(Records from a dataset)

☆ ☆ ☆

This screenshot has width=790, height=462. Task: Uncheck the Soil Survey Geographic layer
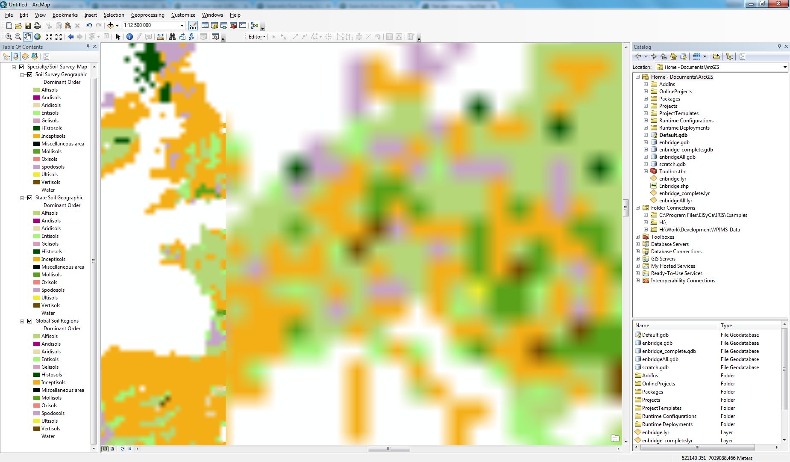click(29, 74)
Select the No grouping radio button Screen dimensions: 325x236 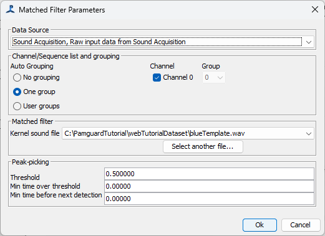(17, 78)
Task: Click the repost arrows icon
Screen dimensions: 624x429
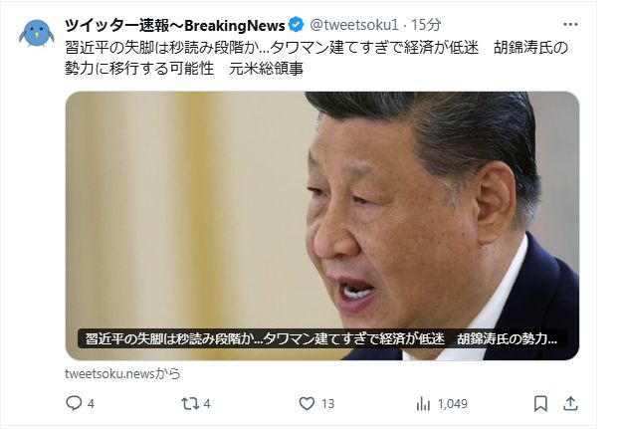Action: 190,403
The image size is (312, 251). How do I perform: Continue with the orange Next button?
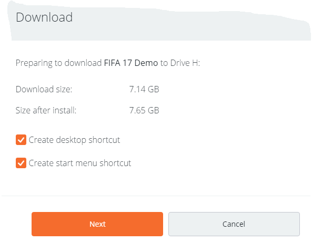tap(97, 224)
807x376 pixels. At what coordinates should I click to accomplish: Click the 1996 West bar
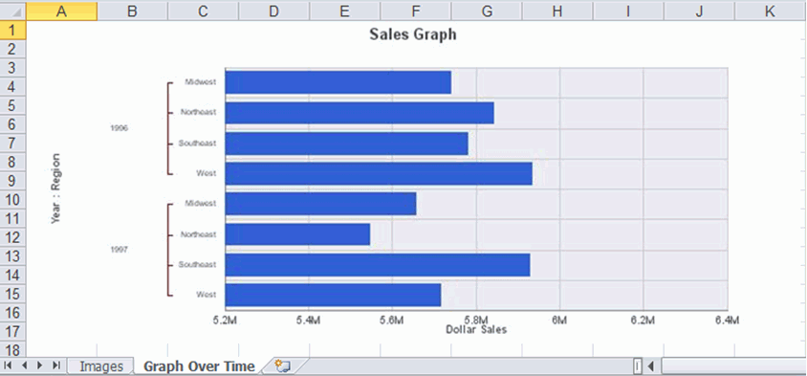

☆ ☆ ☆

All lines from the one containing "The image size" to the last line of the data above, both included, should be printed exactly, and the pictures should not appear.

The image size is (312, 251). How do I perform: Continue with the orange Next button?
tap(97, 224)
807x376 pixels. At what coordinates should I click to accomplish: Click the 1996 West bar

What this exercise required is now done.